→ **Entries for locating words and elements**
○ ○ ○ ○

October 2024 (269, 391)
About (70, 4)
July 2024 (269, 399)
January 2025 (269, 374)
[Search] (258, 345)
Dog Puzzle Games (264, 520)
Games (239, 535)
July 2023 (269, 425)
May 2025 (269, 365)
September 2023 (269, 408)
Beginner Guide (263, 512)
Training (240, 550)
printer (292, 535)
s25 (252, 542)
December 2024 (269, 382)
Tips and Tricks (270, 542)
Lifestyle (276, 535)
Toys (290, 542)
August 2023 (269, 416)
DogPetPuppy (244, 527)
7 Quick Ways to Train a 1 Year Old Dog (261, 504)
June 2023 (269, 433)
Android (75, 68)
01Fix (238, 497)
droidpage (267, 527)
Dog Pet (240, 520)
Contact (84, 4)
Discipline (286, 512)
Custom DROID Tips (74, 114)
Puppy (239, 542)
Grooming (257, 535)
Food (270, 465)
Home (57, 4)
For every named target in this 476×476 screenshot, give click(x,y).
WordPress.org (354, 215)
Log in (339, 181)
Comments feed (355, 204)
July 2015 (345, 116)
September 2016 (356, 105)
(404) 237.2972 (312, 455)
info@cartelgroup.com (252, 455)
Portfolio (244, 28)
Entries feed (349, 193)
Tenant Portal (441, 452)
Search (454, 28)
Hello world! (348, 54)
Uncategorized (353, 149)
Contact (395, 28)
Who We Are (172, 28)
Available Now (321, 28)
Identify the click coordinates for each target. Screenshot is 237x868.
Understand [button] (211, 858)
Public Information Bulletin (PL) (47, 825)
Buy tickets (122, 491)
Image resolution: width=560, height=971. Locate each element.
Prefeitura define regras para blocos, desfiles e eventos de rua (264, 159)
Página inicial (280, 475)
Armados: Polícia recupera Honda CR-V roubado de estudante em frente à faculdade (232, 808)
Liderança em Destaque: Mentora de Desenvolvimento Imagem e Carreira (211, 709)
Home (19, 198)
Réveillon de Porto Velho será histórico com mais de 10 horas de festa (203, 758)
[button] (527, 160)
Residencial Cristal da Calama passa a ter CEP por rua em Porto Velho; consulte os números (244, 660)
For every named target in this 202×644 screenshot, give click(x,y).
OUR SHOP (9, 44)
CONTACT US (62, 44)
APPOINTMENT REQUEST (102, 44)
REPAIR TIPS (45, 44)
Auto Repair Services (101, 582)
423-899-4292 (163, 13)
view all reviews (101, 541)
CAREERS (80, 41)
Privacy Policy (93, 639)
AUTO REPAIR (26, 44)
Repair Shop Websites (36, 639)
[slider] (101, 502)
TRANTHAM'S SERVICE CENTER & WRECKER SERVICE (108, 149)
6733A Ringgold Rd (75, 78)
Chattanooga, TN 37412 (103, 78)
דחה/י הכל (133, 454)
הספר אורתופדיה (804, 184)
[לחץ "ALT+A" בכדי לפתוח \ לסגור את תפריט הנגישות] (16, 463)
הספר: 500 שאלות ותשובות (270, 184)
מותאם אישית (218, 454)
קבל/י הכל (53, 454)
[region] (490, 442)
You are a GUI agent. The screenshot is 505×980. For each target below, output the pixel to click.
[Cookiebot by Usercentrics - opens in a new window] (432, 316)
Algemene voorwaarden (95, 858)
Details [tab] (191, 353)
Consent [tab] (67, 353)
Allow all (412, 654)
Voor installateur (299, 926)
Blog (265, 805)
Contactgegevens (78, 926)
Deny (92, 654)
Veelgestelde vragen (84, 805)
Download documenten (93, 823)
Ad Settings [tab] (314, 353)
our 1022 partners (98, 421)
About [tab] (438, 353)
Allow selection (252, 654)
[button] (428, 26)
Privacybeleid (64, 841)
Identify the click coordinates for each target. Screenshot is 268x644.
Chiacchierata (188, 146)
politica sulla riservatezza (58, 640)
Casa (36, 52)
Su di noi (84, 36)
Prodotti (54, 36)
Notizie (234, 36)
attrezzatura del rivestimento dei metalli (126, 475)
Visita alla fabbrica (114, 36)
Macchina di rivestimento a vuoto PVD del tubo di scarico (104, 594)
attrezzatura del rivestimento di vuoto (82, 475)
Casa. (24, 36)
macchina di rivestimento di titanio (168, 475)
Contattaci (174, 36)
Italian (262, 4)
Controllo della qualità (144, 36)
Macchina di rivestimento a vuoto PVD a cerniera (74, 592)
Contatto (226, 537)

○ ○ ○ ○

→ **Exercise details**
Rewrite all the entries above, replacing "Tenant Portal" with "Resident Portal" and leaving everything else the same.

→ **Final answer**
October 2024 (269, 391)
About (70, 4)
July 2024 (269, 399)
January 2025 (269, 374)
[Search] (258, 345)
Dog Puzzle Games (264, 520)
Games (239, 535)
July 2023 (269, 425)
May 2025 (269, 365)
September 2023 (269, 408)
Beginner Guide (263, 512)
Training (240, 550)
printer (292, 535)
s25 (252, 542)
December 2024 (269, 382)
Tips and Tricks (270, 542)
Lifestyle (276, 535)
Toys (290, 542)
August 2023 (269, 416)
DogPetPuppy (244, 527)
7 Quick Ways to Train a 1 Year Old Dog (261, 504)
June 2023 (269, 433)
Android (75, 68)
01Fix (238, 497)
droidpage (267, 527)
Dog Pet (240, 520)
Contact (84, 4)
Discipline (286, 512)
Custom DROID Tips (74, 114)
Puppy (239, 542)
Grooming (257, 535)
Food (270, 465)
Home (57, 4)
For every named target in this 476×476 screenshot, give click(x,y).
WordPress.org (354, 215)
Log in (339, 181)
Comments feed (355, 204)
July 2015 (345, 116)
September 2016 (356, 105)
(404) 237.2972 (312, 455)
info@cartelgroup.com (252, 455)
Portfolio (244, 28)
Entries feed (349, 193)
Resident Portal (441, 452)
Search (454, 28)
Hello world! (348, 54)
Uncategorized (353, 149)
Contact (395, 28)
Who We Are (172, 28)
Available Now (321, 28)
Identify the click coordinates for each target. Screenshot is 237x868.
Understand [button] (211, 858)
Public Information Bulletin (PL) (47, 825)
Buy tickets (122, 491)
Image resolution: width=560, height=971. Locate each element.
Prefeitura define regras para blocos, desfiles e eventos de rua (264, 159)
Página inicial (280, 475)
Armados: Polícia recupera Honda CR-V roubado de estudante em frente à faculdade (232, 808)
Liderança em Destaque: Mentora de Desenvolvimento Imagem e Carreira (211, 709)
Home (19, 198)
Réveillon de Porto Velho será histórico com mais de 10 horas de festa (203, 758)
[button] (527, 160)
Residencial Cristal da Calama passa a ter CEP por rua em Porto Velho; consulte os números (244, 660)
For every named target in this 202×644 screenshot, give click(x,y).
OUR SHOP (9, 44)
CONTACT US (62, 44)
APPOINTMENT REQUEST (102, 44)
REPAIR TIPS (45, 44)
Auto Repair Services (101, 582)
423-899-4292 (163, 13)
view all reviews (101, 541)
CAREERS (80, 41)
Privacy Policy (93, 639)
AUTO REPAIR (26, 44)
Repair Shop Websites (36, 639)
[slider] (101, 502)
TRANTHAM'S SERVICE CENTER & WRECKER SERVICE (108, 149)
6733A Ringgold Rd (75, 78)
Chattanooga, TN 37412 (103, 78)
דחה/י הכל (133, 454)
הספר אורתופדיה (804, 184)
[לחץ "ALT+A" בכדי לפתוח \ לסגור את תפריט הנגישות] (16, 463)
הספר: 500 שאלות ותשובות (270, 184)
מותאם אישית (218, 454)
קבל/י הכל (53, 454)
[region] (490, 442)
You are a GUI agent. The screenshot is 505×980. For each target below, output the pixel to click.
[Cookiebot by Usercentrics - opens in a new window] (432, 316)
Algemene voorwaarden (95, 858)
Details [tab] (191, 353)
Consent [tab] (67, 353)
Allow all (412, 654)
Voor installateur (299, 926)
Blog (265, 805)
Contactgegevens (78, 926)
Deny (92, 654)
Veelgestelde vragen (84, 805)
Download documenten (93, 823)
Ad Settings [tab] (314, 353)
our 1022 partners (98, 421)
About [tab] (438, 353)
Allow selection (252, 654)
[button] (428, 26)
Privacybeleid (64, 841)
Identify the click coordinates for each target. Screenshot is 268x644.
Chiacchierata (188, 146)
politica sulla riservatezza (58, 640)
Casa (36, 52)
Su di noi (84, 36)
Prodotti (54, 36)
Notizie (234, 36)
attrezzatura del rivestimento dei metalli (126, 475)
Visita alla fabbrica (114, 36)
Macchina di rivestimento a vuoto PVD del tubo di scarico (104, 594)
attrezzatura del rivestimento di vuoto (82, 475)
Casa. (24, 36)
macchina di rivestimento di titanio (168, 475)
Contattaci (174, 36)
Italian (262, 4)
Controllo della qualità (144, 36)
Macchina di rivestimento a vuoto PVD a cerniera (74, 592)
Contatto (226, 537)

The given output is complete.